In theory, RBS’s investment bank is cutting costs. It needs to: even excluding restructuring and ‘conduct’ costs (fines), the CIB made an operating loss of £270m in the third quarter. In reality, however, costs in the investment bank are still rising.- And it’s not because of any front office banker hiring.
During the call accompanying the bank’s third quarter results, CEO Ross McEwan, said cost cutting in the investment bank is likely to be “back end loaded.” This is because RBS’s corporate and investment bank is engaged in a, “significant IT re-platforming,” said McEwan. “Until that goes through the cost take out is likely to be more back-ended than some people assume,” he added.

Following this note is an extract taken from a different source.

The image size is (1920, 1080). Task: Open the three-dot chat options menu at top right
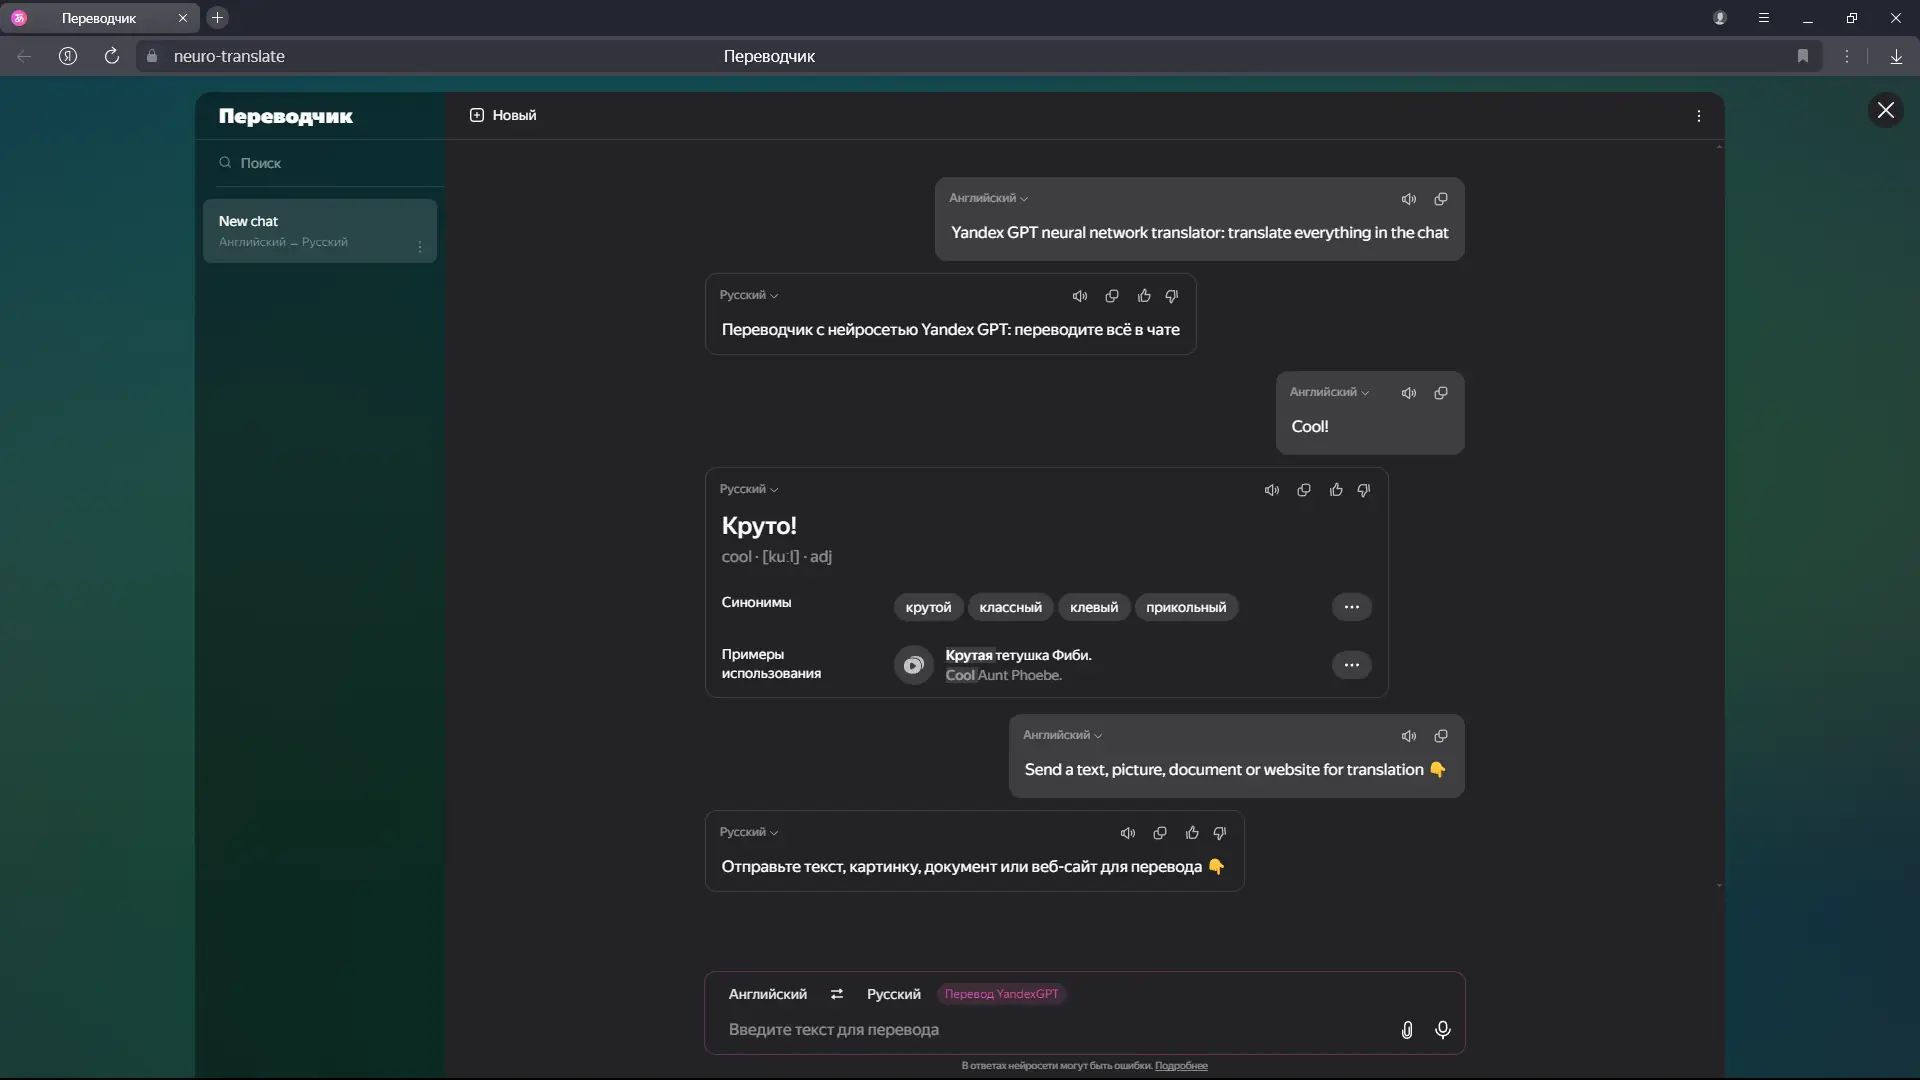tap(1698, 116)
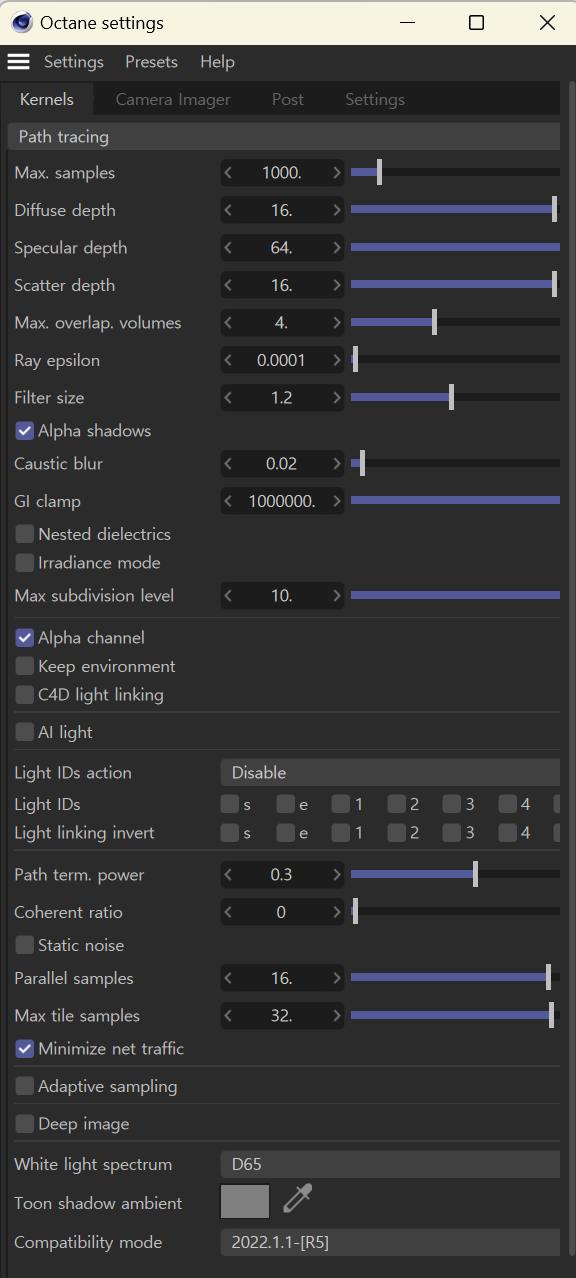This screenshot has width=576, height=1278.
Task: Click the Path term. power value field
Action: pos(282,875)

In other words, like Deutsche, RBS needs to rework its technology platform in the investment bank. Like Deutsche, it therefore needs to hire in technologists. Unlike Deutsche, however, which has seemingly decided that cheap technologists aren’t worth the hassle, RBS seems to be focusing its CIB technology hiring in India. The bank is currently advertising 220 vacancies on the subcontinent, many of them at its technology operation in Gurgaon, Haryana, where Glassdoor puts the average salary for a software designer at £13k.
By comparison, RBS has 140 jobs open in London and that includes mortgage advisors and retail bankers. There are no advertised vacancies for trading jobs in the investment bank. If you want a job at RBS’s investment bank now, you may need to emigrate.